Exercise description:
Please retype the entries exactly as they stand, leaving out any pictures.
(Recorded data)
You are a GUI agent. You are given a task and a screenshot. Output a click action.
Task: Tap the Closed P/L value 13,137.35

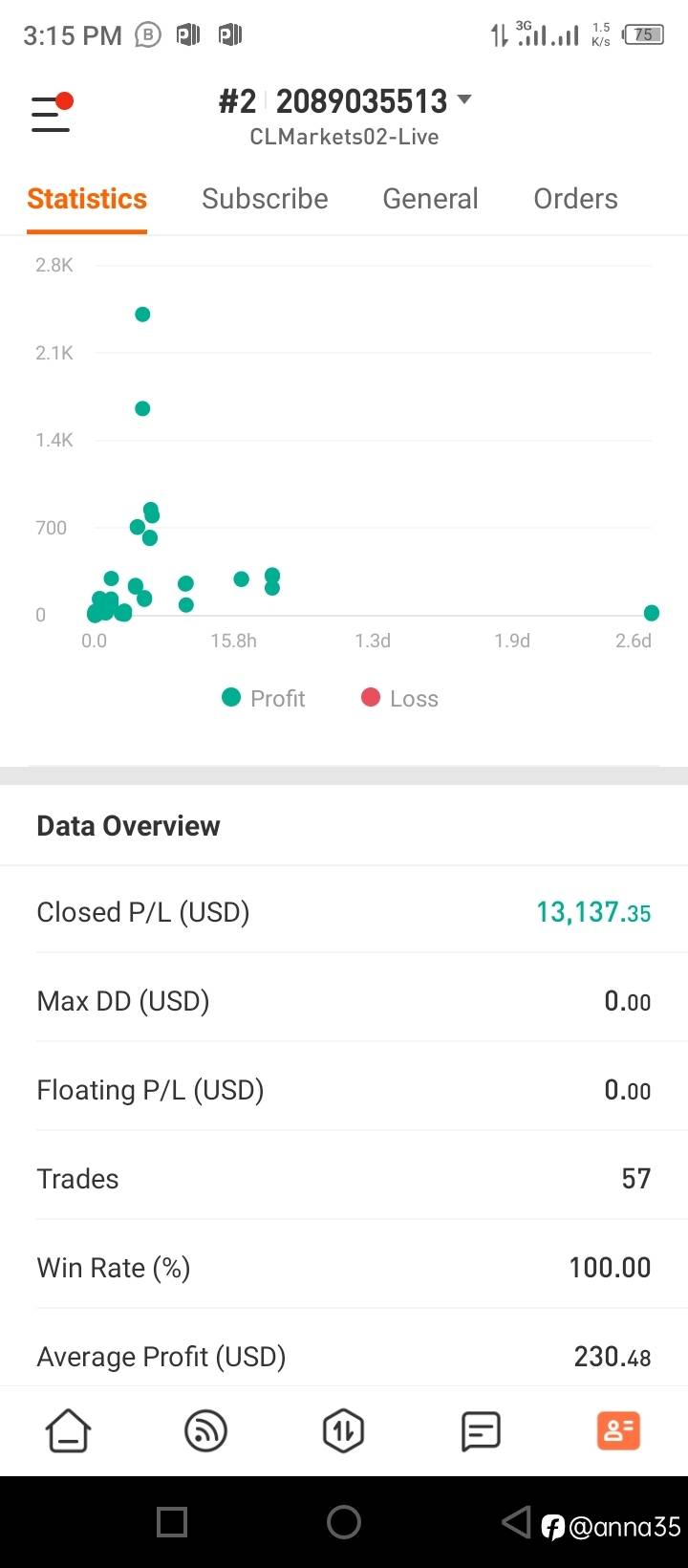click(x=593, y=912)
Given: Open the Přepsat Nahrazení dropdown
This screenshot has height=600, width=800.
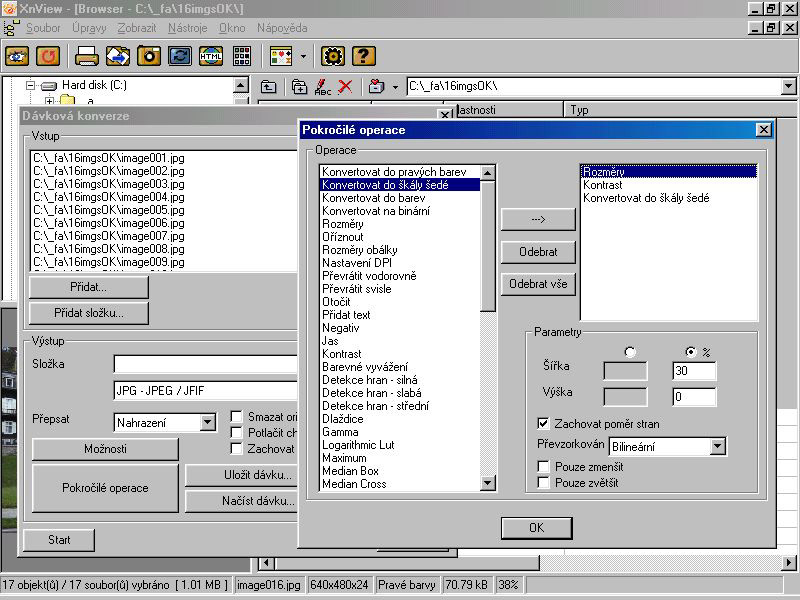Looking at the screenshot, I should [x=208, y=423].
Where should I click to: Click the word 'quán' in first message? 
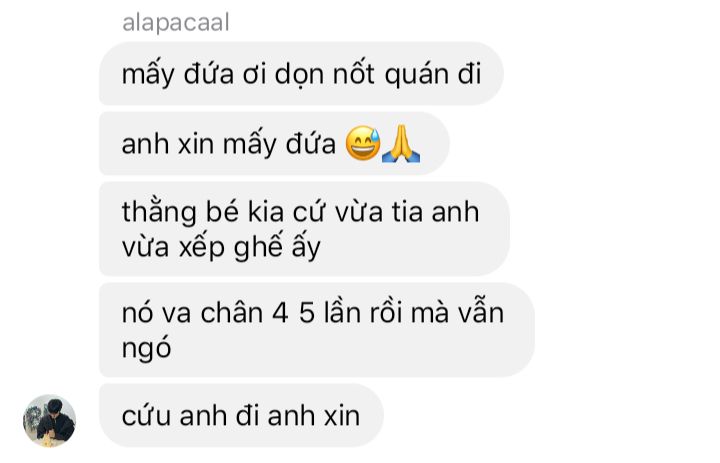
(End Recorded data)
Answer below:
You are a GUI agent. You are given a task and a screenshot. Output a click action.
Task: Tap the Closed P/L value 13,137.35

click(x=593, y=912)
Given: Open the Přepsat Nahrazení dropdown
This screenshot has height=600, width=800.
Looking at the screenshot, I should [x=208, y=423].
Where should I click to: Click the word 'quán' in first message? 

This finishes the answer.